GIVEN REQUEST: Return the lines of the records verbatim, starting with the first line and ending after the line that contains "The image size is (1389, 868). coord(648,172)".

[Records for locating described items]

━━━

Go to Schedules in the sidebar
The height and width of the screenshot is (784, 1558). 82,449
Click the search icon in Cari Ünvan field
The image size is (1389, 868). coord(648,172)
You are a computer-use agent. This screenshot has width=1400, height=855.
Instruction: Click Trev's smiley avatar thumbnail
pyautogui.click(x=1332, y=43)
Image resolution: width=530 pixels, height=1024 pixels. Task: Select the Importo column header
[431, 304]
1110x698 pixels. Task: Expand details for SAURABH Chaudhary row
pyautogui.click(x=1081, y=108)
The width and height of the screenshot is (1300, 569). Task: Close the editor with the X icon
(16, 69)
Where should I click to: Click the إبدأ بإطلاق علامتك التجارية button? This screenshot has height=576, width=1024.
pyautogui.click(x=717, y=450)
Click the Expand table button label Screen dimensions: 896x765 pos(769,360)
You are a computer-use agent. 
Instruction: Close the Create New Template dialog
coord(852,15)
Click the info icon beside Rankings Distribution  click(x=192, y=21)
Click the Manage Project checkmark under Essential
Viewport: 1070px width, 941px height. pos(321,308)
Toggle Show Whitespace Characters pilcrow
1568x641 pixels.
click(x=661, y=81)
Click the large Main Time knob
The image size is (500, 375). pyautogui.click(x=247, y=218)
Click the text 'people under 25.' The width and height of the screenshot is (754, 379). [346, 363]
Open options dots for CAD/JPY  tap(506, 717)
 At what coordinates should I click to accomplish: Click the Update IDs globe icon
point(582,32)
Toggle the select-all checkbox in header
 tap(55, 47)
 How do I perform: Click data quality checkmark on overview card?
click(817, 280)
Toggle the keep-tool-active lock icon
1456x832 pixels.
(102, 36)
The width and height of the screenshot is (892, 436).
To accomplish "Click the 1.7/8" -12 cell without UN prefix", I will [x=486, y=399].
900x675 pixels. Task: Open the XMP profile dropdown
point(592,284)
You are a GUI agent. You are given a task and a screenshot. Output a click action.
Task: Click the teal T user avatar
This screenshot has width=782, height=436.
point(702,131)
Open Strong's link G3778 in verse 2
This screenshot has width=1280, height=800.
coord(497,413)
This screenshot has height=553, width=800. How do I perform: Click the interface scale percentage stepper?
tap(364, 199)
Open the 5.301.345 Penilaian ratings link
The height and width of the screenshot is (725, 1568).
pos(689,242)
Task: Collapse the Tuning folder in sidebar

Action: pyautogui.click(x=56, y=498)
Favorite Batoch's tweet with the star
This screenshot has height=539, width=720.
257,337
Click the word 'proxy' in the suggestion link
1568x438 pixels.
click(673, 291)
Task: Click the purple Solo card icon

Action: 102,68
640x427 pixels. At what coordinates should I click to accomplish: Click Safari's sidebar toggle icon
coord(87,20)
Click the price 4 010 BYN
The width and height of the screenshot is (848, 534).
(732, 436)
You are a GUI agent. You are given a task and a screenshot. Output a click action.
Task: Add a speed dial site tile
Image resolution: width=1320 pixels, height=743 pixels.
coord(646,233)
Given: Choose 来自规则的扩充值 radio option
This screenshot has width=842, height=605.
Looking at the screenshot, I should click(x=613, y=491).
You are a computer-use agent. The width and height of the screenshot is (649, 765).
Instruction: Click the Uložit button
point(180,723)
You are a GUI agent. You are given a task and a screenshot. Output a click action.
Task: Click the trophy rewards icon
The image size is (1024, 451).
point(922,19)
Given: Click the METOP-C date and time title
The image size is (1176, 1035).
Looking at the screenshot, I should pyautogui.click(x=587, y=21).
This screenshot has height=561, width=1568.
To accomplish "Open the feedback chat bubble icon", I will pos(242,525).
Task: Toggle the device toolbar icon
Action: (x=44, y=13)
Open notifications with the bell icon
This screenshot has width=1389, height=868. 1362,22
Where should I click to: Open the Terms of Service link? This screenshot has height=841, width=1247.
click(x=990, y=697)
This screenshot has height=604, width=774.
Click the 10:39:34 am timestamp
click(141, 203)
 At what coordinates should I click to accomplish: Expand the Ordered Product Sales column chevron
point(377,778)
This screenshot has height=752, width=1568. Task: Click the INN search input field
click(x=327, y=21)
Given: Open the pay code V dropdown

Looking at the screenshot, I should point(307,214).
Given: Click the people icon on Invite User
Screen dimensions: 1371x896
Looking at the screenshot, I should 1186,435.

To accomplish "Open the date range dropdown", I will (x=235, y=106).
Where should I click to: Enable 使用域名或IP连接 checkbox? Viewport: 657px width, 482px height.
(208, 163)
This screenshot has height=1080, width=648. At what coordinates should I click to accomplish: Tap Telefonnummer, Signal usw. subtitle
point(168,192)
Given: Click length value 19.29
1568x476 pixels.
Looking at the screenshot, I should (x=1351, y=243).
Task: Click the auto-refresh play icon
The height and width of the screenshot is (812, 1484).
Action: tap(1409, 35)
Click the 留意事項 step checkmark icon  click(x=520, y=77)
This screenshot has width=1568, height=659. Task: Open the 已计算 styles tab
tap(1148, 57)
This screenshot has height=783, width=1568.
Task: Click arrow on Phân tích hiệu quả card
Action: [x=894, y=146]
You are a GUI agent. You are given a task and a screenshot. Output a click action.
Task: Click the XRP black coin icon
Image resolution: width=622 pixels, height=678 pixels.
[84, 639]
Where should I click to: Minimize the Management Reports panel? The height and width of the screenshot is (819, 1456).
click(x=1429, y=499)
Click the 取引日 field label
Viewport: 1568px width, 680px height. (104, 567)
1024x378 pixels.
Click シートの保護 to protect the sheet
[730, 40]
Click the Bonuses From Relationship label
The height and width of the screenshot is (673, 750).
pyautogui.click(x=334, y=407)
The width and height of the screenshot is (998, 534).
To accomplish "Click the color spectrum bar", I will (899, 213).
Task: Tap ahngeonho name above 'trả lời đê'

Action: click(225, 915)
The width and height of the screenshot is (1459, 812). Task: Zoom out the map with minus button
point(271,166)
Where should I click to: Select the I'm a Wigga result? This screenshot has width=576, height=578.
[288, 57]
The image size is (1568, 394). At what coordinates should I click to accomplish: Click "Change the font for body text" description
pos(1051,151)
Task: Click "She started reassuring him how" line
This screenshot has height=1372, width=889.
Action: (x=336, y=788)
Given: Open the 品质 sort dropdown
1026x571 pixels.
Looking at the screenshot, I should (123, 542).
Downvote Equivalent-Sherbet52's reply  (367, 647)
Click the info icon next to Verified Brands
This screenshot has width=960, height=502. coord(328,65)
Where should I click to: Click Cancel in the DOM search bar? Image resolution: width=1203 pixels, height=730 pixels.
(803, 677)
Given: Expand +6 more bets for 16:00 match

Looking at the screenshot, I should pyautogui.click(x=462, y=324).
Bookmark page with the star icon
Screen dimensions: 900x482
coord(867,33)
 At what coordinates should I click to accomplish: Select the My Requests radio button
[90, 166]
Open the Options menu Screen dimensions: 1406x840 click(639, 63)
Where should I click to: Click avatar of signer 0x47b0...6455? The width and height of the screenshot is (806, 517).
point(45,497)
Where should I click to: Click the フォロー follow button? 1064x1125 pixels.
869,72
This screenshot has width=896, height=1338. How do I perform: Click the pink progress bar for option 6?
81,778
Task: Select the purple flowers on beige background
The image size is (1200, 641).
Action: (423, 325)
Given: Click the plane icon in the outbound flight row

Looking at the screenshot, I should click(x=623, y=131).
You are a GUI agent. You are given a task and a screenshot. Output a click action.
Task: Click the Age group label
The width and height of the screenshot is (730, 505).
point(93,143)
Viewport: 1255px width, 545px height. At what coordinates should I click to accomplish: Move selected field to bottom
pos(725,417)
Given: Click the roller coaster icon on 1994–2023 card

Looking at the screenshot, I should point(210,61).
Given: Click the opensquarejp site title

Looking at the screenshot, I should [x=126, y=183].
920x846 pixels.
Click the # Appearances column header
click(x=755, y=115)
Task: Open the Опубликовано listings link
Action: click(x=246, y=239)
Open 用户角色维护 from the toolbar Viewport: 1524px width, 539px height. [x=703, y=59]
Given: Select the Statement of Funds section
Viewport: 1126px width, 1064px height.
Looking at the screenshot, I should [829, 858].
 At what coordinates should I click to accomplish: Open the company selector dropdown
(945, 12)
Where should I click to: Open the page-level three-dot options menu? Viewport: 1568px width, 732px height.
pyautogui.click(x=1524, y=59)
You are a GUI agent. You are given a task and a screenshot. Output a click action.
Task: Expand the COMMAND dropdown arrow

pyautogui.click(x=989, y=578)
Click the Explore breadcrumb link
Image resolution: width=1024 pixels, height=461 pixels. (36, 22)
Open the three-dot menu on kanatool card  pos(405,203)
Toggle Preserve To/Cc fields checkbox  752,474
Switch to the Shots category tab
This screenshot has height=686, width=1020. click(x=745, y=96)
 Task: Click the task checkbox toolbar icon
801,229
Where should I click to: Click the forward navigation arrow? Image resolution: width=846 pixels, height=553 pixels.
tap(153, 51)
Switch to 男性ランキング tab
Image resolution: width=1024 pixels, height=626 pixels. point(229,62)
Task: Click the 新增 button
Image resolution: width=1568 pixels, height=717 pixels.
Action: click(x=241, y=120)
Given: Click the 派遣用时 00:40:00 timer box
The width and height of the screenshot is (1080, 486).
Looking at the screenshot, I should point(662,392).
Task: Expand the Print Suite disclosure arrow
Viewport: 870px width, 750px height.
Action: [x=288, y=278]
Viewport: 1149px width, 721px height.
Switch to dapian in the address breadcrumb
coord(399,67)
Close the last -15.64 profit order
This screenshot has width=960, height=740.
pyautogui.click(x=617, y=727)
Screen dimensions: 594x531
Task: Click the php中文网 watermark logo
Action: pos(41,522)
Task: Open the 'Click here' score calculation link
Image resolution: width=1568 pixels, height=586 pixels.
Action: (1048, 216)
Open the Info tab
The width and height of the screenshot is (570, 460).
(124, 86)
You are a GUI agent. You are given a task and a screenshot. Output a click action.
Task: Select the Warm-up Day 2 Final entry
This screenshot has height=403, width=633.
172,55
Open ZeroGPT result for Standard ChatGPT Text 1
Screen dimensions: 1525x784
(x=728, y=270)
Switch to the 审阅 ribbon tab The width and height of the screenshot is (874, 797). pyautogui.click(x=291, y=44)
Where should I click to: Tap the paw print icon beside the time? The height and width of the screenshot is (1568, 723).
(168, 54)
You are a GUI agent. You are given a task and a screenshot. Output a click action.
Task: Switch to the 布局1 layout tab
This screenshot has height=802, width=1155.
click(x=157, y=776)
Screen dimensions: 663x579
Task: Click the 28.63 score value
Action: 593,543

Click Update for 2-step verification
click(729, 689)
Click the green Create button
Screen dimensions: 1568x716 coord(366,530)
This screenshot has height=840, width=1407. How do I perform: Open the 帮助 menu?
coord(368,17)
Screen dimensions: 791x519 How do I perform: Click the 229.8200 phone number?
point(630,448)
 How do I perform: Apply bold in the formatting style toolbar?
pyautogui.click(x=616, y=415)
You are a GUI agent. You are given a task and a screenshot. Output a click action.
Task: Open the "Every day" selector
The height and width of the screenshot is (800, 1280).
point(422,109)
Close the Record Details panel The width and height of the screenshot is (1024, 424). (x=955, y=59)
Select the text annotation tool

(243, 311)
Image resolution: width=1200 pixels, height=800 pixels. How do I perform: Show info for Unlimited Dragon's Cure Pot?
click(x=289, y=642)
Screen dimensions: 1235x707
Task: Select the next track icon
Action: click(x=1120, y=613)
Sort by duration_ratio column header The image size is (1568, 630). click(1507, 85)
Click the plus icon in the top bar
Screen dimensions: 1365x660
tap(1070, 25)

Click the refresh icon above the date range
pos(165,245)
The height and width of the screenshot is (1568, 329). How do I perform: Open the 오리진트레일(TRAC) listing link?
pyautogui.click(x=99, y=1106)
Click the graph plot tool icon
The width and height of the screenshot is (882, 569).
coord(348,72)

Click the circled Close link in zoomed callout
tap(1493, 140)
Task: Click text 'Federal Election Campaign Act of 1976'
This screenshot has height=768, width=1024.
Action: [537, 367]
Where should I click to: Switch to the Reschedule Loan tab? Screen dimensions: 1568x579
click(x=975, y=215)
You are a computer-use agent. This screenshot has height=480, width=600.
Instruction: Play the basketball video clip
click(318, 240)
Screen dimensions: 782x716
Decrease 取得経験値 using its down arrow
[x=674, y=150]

━━━

SOLVED EXERCISE:
Go to Schedules in the sidebar
The height and width of the screenshot is (784, 1558). 82,449
Click the search icon in Cari Ünvan field
The image size is (1389, 868). coord(648,172)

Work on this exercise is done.